Table 6 Proposal for modification of DISE classification: from VOTE to VOLTE?

From a practical therapeutic point of view, we speculate that the distinction between multi- and uni-level collapse and the site of collapse is the most important finding of the DISE. Further investigation is needed to clarify the therapeutic consequence of the pattern of collapse. Recently Koutsourelakis described in a population of OSA patients that completely circumferential collapse of the velum and completely antero-posterior collapse at tongue base or epiglottis were negative predictors for the success of the surgical interventions they studied [15]. We believe that DISE reporting needs to be simplified and standardised further to become a uniform and simple tool, hereby, improving inter- and intra-rater reliability and wider acceptance.

Finally, we confirm that sleep endoscopy is a safe procedure when performed in the operating room in the presence of an experienced anesthesiologist [6].

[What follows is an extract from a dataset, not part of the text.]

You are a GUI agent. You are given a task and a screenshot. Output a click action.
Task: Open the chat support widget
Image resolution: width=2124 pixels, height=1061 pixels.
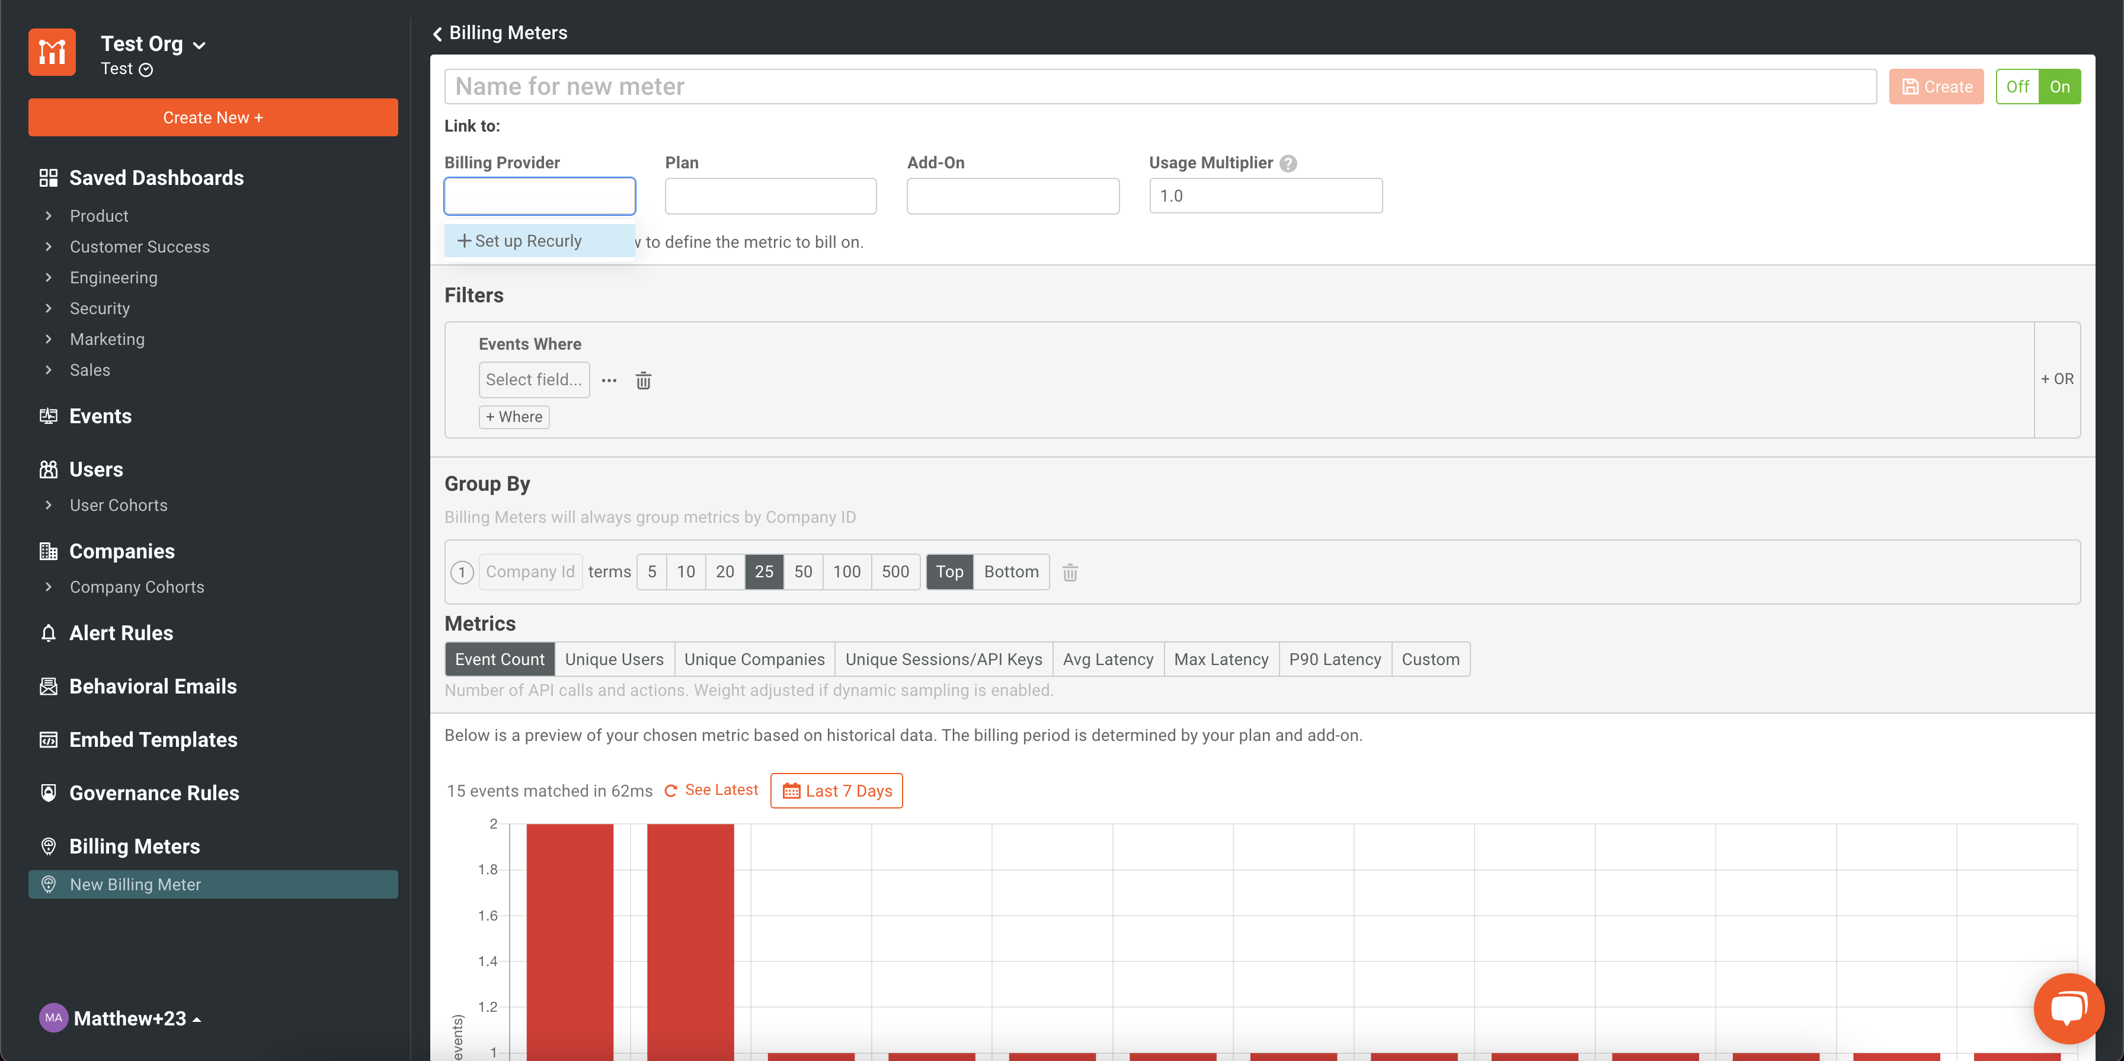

Further investigation is needed to verify whether sleep endoscopy does not only influences the treatment plan, but also leads to better treatment results. To evaluate treatment results, prospective studies should be performed randomising patients to treatments with or without treatment DISE evaluation. Given the safety and the already widely acceptance and use of DISE in referral centres it is unlikely that these studies will ever be performed. Perhaps studies comparing DISE with sleep MRI will further elucidate the validity of DISE in the future.

Conclusion

We showed that sleep endoscopy clearly has an extra added value in the evaluation and treatment selection of patients with sleep-disordered breathing excluding patients with obstructive sleep apnoea. We suggest to simplify and further standardise DISE reporting.